[vectorIntrinsics+mask] RFR: 8273057: [vector] New VectorAPI "SelectiveStore"

Tue Aug 31 16:44:24 UTC 2021

Yes, my suggestion is that a vector-to-vector compress might be a composition of mask -> partitioning shuffle -> rearrange, such that on supported architectures it reduces down to a single instruction.
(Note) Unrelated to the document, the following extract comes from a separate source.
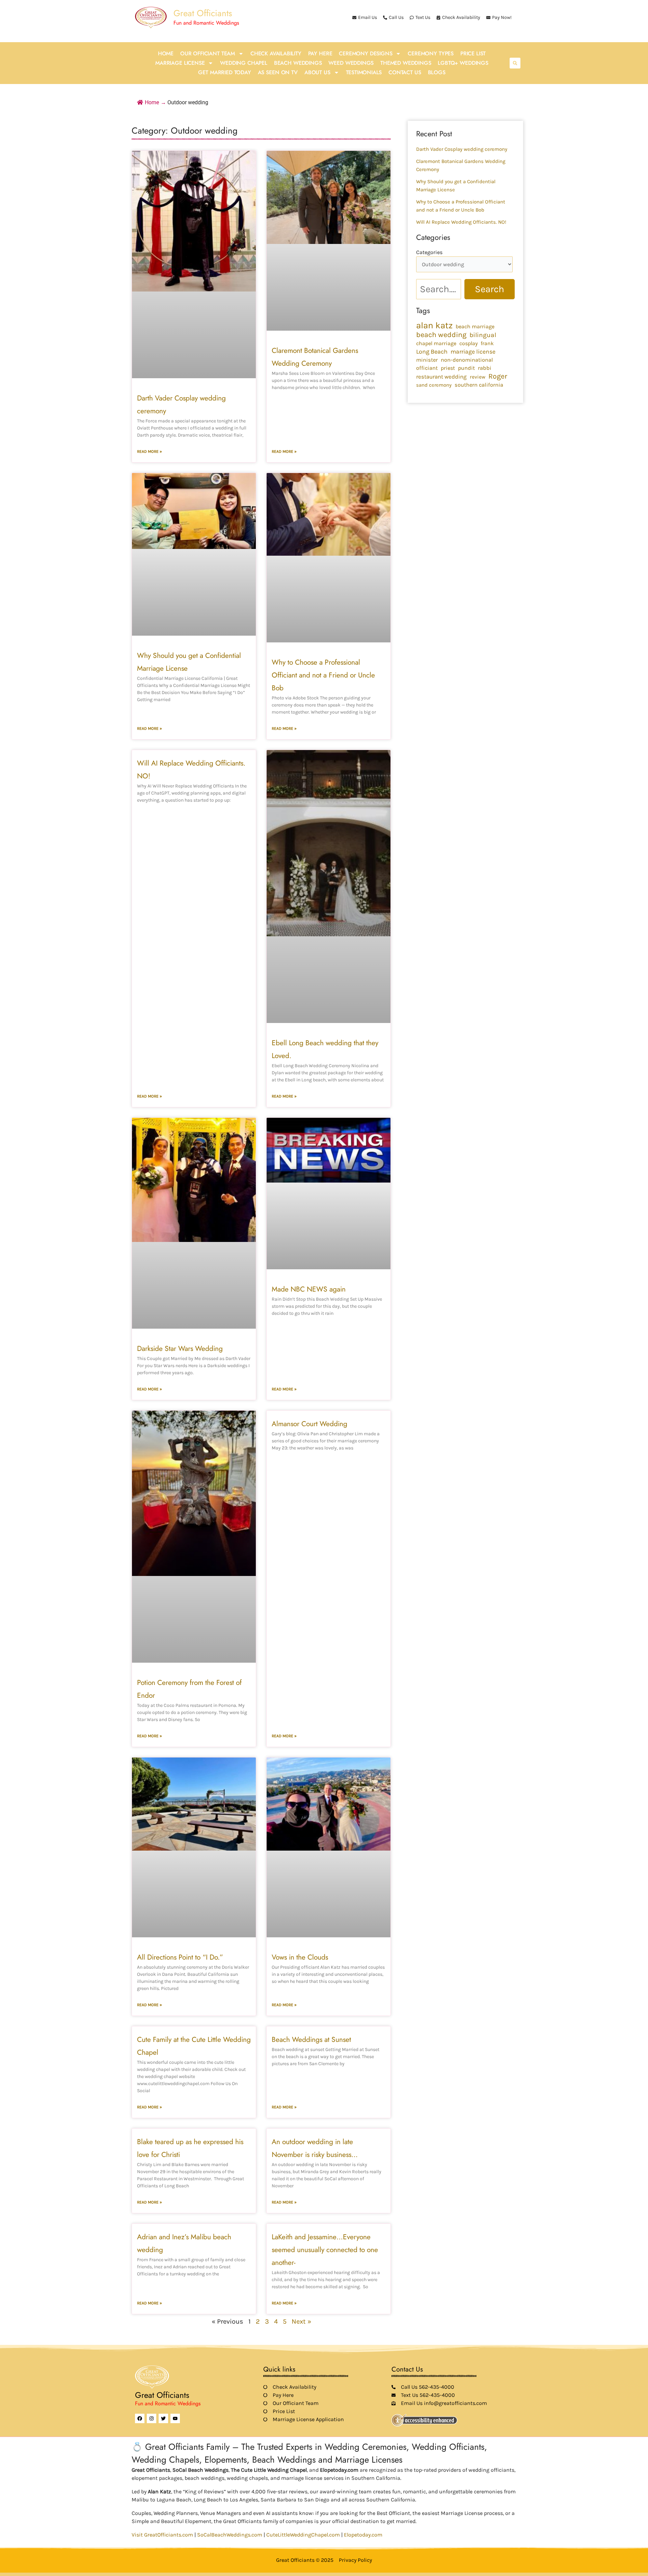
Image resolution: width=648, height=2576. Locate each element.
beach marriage (475, 326)
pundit (466, 368)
In combination with a store and prefix mask it may be possible to reduce further to single instruction accepting the source vector, mask, and a memory location.

That may be wishful thinking, however we have made significant improvements to the optimization of shuffles and masking, which gives me some hope.

I think we should give it some more thought (on the C2 heroics required to not, whether we can internally classify certain kinds of shuffle etc) before committing to a more specific/specialized operation, such as say:

- Vector.compress(VectorMask<>); or perhaps
- a new class of operators, rearrange operators, whose behaviors are documented with regards to mask and non-mask variants.
(It’s tempting to create a special unary lanewise operator, whose non-mask variant returns the input. But, that would be a misuse.)

Paul.

> On Aug 31, 2021, at 2:18 AM, Ningsheng Jian <njian at openjdk.java.net> wrote:
> 
> On Mon, 30 Aug 2021 11:39:31 GMT, Joshua Zhu <jzhu at openjdk.org> wrote:
> 
>>> I think I would rather see a vector-to-vector compress operation, than a vector-to-memory operation that also includes compression. Isn?t that the real underlying primitive?
>> 
>> Agree. John, thanks a lot for your review comments. This will make the primitive more friendly.
> 
> Yes, if we have to introduce a new API, a vector-to-vector compress operation sounds more reasonable. Arm SVE instrctuion COMPACT could also do such work.
> 
> -------------
> 
> PR: https://git.openjdk.java.net/panama-vector/pull/115